Rows from a dataset

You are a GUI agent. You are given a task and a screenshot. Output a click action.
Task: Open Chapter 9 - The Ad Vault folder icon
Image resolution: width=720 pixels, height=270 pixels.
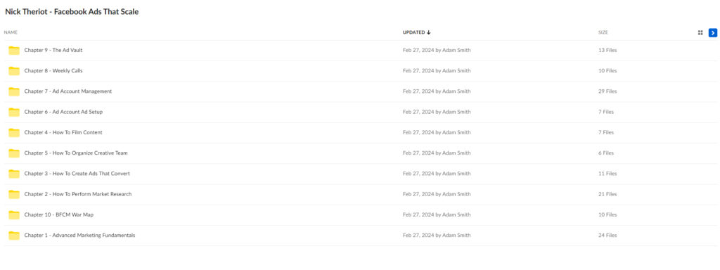pyautogui.click(x=14, y=51)
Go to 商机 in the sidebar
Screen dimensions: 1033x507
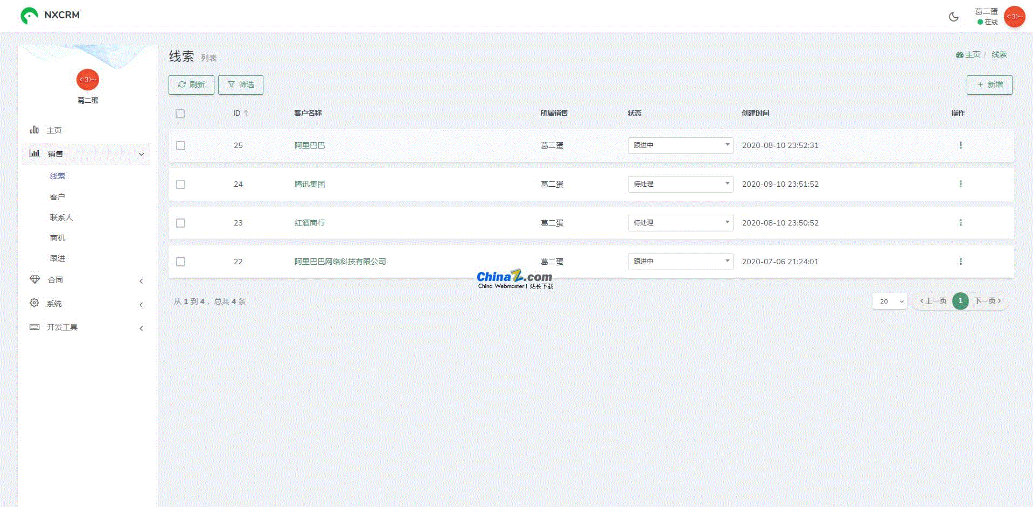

## TASK DETAILS
Give the non-blank lines of the rows above as a numbered list, leaving the pictures out of the answer.

## RESPONSE TO THE TASK
1. You are a GUI agent. You are given a task and a screenshot. Output a click action.
2. Task: Open Chapter 9 - The Ad Vault folder icon
3. Image resolution: width=720 pixels, height=270 pixels.
4. pyautogui.click(x=14, y=51)
5. Go to 商机 in the sidebar
6. Screen dimensions: 1033x507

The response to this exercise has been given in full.